Злопамятной быть, Гриффит, не хочу.

ГРИФФИТ:
Хотя он был породой невелик,
Но славы дух в его мозги проник.
Он был учён, умён, красноречив,
Весь двор его насвистывал мотив.
Морозом обжигал всегда врага,
Друзей ласкал, как речка берега.
Нельзя его понять обыкновенно:
И жаден был и щедр одновременно.
Ведь Ипсвич, Оксфорд, два столпа науки,
Его воздвигли творческие руки.
Один из них с хозяином упал,
Другой из пепла заново восстал.
И будет славить христианский мир
Того, кто для науки  – есть кумир.
Он, каясь, удостоен был небес,
В нём зарождался, но не вызрел бес.

КЭТРИН:
Когда я жить всем долго прикажу,
Тебе быть летописцем накажу.
Никто меня так, Гриффит не помянет,
Никто так сердце правдою не ранит.
Ведь ты того, кого я презирала,
Явил мне ныне в лике идеала.
Теперь желаю только мира праху,
Тому, кого я прочила на плаху,
Прошу меня удобней посадить,
Недолго вам со мною уже быть.
Пусть музыка печальная играет,
И погребальный звон напоминает,
В гармонии небесной утону,
И в мир потусторонний загляну.

(Звучит печальная  торжественная музыка.)

ГРИФФИТ:
Она заснула.  Дайте ей покой.
Ты, Пейшенс, сон её не беспокой.

(Видение.
Торжественно ступают один за другим шесть персонажей, облачённые в белые одежды.

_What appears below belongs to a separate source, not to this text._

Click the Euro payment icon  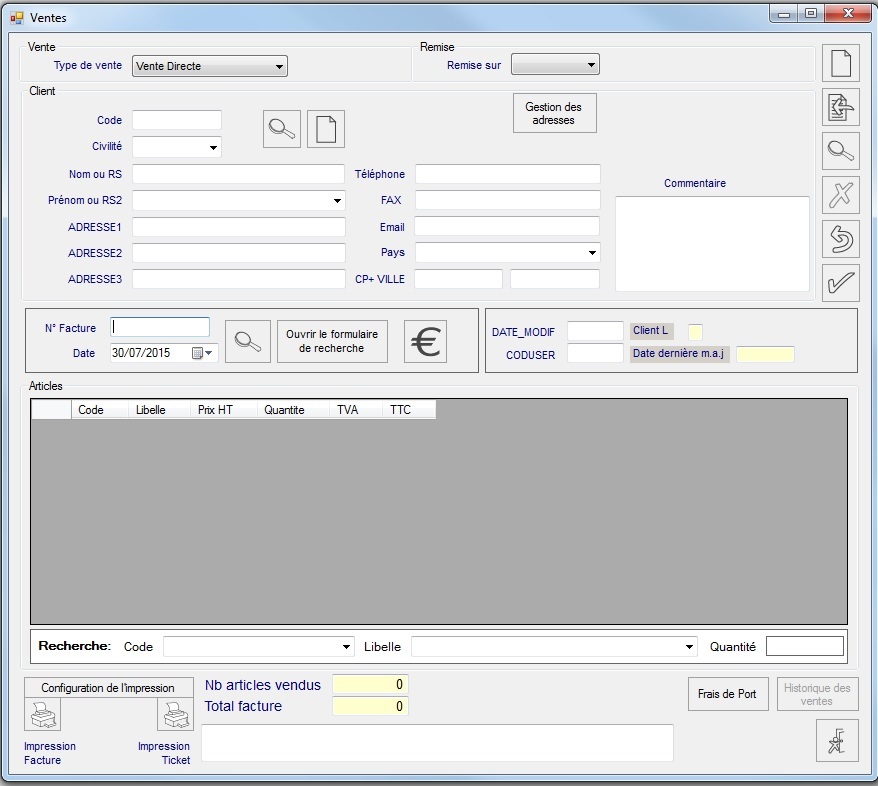tap(426, 342)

На головах лавровые венки, на лицах золотые маски, в руках пальмовые ветви. Сначала они приветствуют королеву, затем начинают танцевать. В процессе исполнения танца двое держат над головой венец,  четверо других делают реверансы.  Затем венец передаётся другим участникам действа до тех пор, пока не примут участие в преставлении все персонажи. Лицо королевы освещается радостью. Она поднимает руки к небу. Пляшущие персонажи растворяются, унося с собой венец. Музыка продолжает играть.)

КЭТРИН:
Куда вы, духи мира, подевались?
А на поверку – горести остались.

ГРИФФИТ:
Мы, королева, рядом.

КЭТРИН:
Да нет. Не вам я рада.
Вы путаете что-то.
Когда спала, вы видели кого-то?

ГРИФФИТ:
Нет, мадам.

КЭТРИН:
Ужель не верить собственным глазам?
Я праведников видела плеяду,
Они душе моей растерзанной – награда,
Сулили мне блаженство и покой,
Держа сияющий венец над головой,
Пусть недостойна я его пока,
Но удостоюсь впредь наверняка.

ГРИФФИТ:
Дай Бог вам пережить тоску и муку.
А потому – и сон вам в руку.

КЭТРИН:
Пусть музыка печальная замолкнет,
И  плавит солнце серых будней окна.
(Музыка замолкает.)

ПЕЙШЕНС:
Смотрите, как лицо похолодело,
Глаза угасли, и обмякло тело.

ГРИФФИТ:
Близка кончина.
С духом соберитесь.
За королеву господу молитесь.

ПЕЙШЕНС:
Бог, помоги и силы сбереги!

(Входит посыльный.)

ПОСЫЛЬНЫЙ:
К её высочеству хочу я обратиться…

КЭТРИН:
Без позволения вы смели объявиться!

ГРИФФИТ:
Лишили титула её, но не почёта,
Ты из себя не корчи идиота.
Немедля на колени упади,
И не в глаза, а в пол теперь гляди.

ПОСЫЛЬНЫЙ:
Прошу меня за дерзость извинить,
Поспешность не дала сообразить.
В приемной джентльмен от короля,
От страха, королева, струсил я.

КЭТРИН:
Послу быть королева здесь позволит,
А этот пусть глаза мне не мозолит.

(Гриффит и посыльный уходят.)
(Входят Гриффит и Кэпикиус.)
Коль память мне и глаз не изменяет
Посол мне от племянника вручает
Верительные грамоты надежды.
Жив император и здоров, как прежде?

КЭПИКИУС:
И он здоров, и я к услугам.
Был и останусь вашим другом.

КЭТРИН:
Как изменило время всё теперь:
И сан не тот, и не в палатах дверь.
Но что вас привело в такую даль?
Мне искренне, Кэпикиус, вас жаль.

КЭПИКИУС:
Во-первых, уваженье выражаю,
И вас почтить от всей души желаю.
Кроль мне навестить вас поручил,
Его ваш вид неважный удручил.
Он просит, чтоб себя вы берегли,
Недуг свой побороли, как могли.

КЭТРИН:
Походит то на милость после казни:
Убили, а потом слезами дразнят.
Когда бы зелье во время давали,
И не было б причины для печали.
В небесное вступить готовлюсь царство:
Теперь молитва – главное лекарство.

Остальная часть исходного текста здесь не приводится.